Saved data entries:
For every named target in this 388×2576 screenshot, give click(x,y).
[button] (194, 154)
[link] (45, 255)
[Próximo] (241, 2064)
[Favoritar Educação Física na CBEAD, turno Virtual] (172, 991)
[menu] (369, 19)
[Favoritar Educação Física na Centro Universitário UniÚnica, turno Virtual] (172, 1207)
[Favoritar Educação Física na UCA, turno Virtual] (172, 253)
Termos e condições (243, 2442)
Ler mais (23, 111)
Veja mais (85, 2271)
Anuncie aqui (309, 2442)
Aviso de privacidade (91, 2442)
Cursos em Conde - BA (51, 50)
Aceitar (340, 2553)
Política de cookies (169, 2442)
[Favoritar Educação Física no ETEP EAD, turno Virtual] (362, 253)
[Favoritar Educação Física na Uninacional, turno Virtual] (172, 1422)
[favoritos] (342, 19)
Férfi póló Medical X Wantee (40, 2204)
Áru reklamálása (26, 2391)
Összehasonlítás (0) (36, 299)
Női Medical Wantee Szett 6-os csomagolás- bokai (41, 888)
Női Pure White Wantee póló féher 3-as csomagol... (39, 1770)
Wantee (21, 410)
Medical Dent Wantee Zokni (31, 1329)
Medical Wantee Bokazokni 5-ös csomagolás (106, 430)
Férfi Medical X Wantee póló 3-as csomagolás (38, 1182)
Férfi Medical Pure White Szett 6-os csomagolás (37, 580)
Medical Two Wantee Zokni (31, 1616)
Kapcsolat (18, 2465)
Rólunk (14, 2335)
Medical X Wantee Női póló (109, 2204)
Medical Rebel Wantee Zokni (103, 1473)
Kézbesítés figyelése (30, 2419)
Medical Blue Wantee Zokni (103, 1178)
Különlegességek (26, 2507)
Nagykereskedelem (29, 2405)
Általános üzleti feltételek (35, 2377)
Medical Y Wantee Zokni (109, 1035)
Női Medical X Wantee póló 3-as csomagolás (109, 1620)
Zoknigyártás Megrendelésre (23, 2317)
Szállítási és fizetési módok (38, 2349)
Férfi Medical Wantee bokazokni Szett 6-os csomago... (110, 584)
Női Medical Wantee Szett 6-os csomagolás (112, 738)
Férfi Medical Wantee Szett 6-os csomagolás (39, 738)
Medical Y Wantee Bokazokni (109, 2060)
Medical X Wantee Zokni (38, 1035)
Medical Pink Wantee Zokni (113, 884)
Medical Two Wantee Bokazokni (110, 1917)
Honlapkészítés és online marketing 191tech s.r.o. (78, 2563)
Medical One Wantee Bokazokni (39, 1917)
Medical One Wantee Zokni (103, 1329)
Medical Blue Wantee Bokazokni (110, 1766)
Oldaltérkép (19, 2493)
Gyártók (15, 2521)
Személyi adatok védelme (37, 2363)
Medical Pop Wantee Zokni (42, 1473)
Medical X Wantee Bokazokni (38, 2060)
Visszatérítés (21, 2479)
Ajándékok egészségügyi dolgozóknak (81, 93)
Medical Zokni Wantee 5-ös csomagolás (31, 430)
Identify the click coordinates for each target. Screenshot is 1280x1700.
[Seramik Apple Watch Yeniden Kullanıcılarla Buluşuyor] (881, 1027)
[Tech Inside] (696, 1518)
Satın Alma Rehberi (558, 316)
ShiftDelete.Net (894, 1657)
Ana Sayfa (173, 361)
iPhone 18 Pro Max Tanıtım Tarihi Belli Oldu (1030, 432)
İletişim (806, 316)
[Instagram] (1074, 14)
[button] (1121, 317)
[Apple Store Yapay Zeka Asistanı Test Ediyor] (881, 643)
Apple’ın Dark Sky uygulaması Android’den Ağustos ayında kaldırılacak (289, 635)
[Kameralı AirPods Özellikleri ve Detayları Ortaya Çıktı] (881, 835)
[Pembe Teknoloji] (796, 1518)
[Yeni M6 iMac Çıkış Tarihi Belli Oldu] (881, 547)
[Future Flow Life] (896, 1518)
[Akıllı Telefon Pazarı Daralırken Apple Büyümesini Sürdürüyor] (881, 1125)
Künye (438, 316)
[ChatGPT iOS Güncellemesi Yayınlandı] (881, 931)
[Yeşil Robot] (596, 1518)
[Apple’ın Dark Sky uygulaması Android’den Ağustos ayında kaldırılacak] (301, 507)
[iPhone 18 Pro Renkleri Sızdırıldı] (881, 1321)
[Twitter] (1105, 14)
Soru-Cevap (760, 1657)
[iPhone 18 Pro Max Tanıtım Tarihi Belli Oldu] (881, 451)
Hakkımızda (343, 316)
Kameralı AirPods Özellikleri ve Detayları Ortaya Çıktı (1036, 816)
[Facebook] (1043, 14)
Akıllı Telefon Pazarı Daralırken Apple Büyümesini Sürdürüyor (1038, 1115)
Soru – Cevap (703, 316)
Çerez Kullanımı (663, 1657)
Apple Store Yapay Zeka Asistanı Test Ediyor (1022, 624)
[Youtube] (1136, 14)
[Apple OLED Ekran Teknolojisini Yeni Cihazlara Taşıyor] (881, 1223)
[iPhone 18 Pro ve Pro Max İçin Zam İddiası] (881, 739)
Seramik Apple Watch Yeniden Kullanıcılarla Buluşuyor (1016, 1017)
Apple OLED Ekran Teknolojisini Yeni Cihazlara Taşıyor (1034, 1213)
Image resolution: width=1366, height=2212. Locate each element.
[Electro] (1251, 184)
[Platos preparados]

:: TO DO ::
All of the records above need to be copied exactly.

:: EXERCISE SOLUTION ::
For every named target in this 388×2576 screenshot, give click(x,y).
[button] (194, 154)
[link] (45, 255)
[Próximo] (241, 2064)
[Favoritar Educação Física na CBEAD, turno Virtual] (172, 991)
[menu] (369, 19)
[Favoritar Educação Física na Centro Universitário UniÚnica, turno Virtual] (172, 1207)
[Favoritar Educação Física na UCA, turno Virtual] (172, 253)
Termos e condições (243, 2442)
Ler mais (23, 111)
Veja mais (85, 2271)
Anuncie aqui (309, 2442)
Aviso de privacidade (91, 2442)
Cursos em Conde - BA (51, 50)
Aceitar (340, 2553)
Política de cookies (169, 2442)
[Favoritar Educação Física no ETEP EAD, turno Virtual] (362, 253)
[Favoritar Educação Física na Uninacional, turno Virtual] (172, 1422)
[favoritos] (342, 19)
Férfi póló Medical X Wantee (40, 2204)
Áru reklamálása (26, 2391)
Összehasonlítás (0) (36, 299)
Női Medical Wantee Szett 6-os csomagolás- bokai (41, 888)
Női Pure White Wantee póló féher 3-as csomagol... (39, 1770)
Wantee (21, 410)
Medical Dent Wantee Zokni (31, 1329)
Medical Wantee Bokazokni 5-ös csomagolás (106, 430)
Férfi Medical X Wantee póló 3-as csomagolás (38, 1182)
Férfi Medical Pure White Szett 6-os csomagolás (37, 580)
Medical Two Wantee Zokni (31, 1616)
Kapcsolat (18, 2465)
Rólunk (14, 2335)
Medical X Wantee Női póló (109, 2204)
Medical Rebel Wantee Zokni (103, 1473)
Kézbesítés figyelése (30, 2419)
Medical Blue Wantee Zokni (103, 1178)
Különlegességek (26, 2507)
Nagykereskedelem (29, 2405)
Általános üzleti feltételek (35, 2377)
Medical Y Wantee Zokni (109, 1035)
Női Medical X Wantee póló 3-as csomagolás (109, 1620)
Zoknigyártás Megrendelésre (23, 2317)
Szállítási és fizetési módok (38, 2349)
Férfi Medical Wantee bokazokni Szett 6-os csomago... (110, 584)
Női Medical Wantee Szett 6-os csomagolás (112, 738)
Férfi Medical Wantee Szett 6-os csomagolás (39, 738)
Medical Y Wantee Bokazokni (109, 2060)
Medical X Wantee Zokni (38, 1035)
Medical Pink Wantee Zokni (113, 884)
Medical Two Wantee Bokazokni (110, 1917)
Honlapkészítés és online marketing 191tech s.r.o. (78, 2563)
Medical One Wantee Bokazokni (39, 1917)
Medical One Wantee Zokni (103, 1329)
Medical Blue Wantee Bokazokni (110, 1766)
Oldaltérkép (19, 2493)
Gyártók (15, 2521)
Személyi adatok védelme (37, 2363)
Medical Pop Wantee Zokni (42, 1473)
Medical X Wantee Bokazokni (38, 2060)
Visszatérítés (21, 2479)
Ajándékok egészségügyi dolgozóknak (81, 93)
Medical Zokni Wantee 5-ös csomagolás (31, 430)
Identify the click coordinates for each target. Screenshot is 1280x1700.
[Seramik Apple Watch Yeniden Kullanıcılarla Buluşuyor] (881, 1027)
[Tech Inside] (696, 1518)
Satın Alma Rehberi (558, 316)
ShiftDelete.Net (894, 1657)
Ana Sayfa (173, 361)
iPhone 18 Pro Max Tanıtım Tarihi Belli Oldu (1030, 432)
İletişim (806, 316)
[Instagram] (1074, 14)
[button] (1121, 317)
[Apple Store Yapay Zeka Asistanı Test Ediyor] (881, 643)
Apple’ın Dark Sky uygulaması Android’den Ağustos ayında kaldırılacak (289, 635)
[Kameralı AirPods Özellikleri ve Detayları Ortaya Çıktı] (881, 835)
[Pembe Teknoloji] (796, 1518)
[Yeni M6 iMac Çıkış Tarihi Belli Oldu] (881, 547)
[Future Flow Life] (896, 1518)
[Akıllı Telefon Pazarı Daralırken Apple Büyümesini Sürdürüyor] (881, 1125)
Künye (438, 316)
[ChatGPT iOS Güncellemesi Yayınlandı] (881, 931)
[Yeşil Robot] (596, 1518)
[Apple’ın Dark Sky uygulaması Android’den Ağustos ayında kaldırılacak] (301, 507)
[iPhone 18 Pro Renkleri Sızdırıldı] (881, 1321)
[Twitter] (1105, 14)
Soru-Cevap (760, 1657)
[iPhone 18 Pro Max Tanıtım Tarihi Belli Oldu] (881, 451)
Hakkımızda (343, 316)
Kameralı AirPods Özellikleri ve Detayları Ortaya Çıktı (1036, 816)
[Facebook] (1043, 14)
Akıllı Telefon Pazarı Daralırken Apple Büyümesini Sürdürüyor (1038, 1115)
Soru – Cevap (703, 316)
Çerez Kullanımı (663, 1657)
Apple Store Yapay Zeka Asistanı Test Ediyor (1022, 624)
[Youtube] (1136, 14)
[Apple OLED Ekran Teknolojisini Yeni Cihazlara Taşıyor] (881, 1223)
[iPhone 18 Pro ve Pro Max İçin Zam İddiası] (881, 739)
Seramik Apple Watch Yeniden Kullanıcılarla Buluşuyor (1016, 1017)
Apple OLED Ekran Teknolojisini Yeni Cihazlara Taşıyor (1034, 1213)
Image resolution: width=1366, height=2212. Locate each element.
[Electro] (1251, 184)
[Platos preparados]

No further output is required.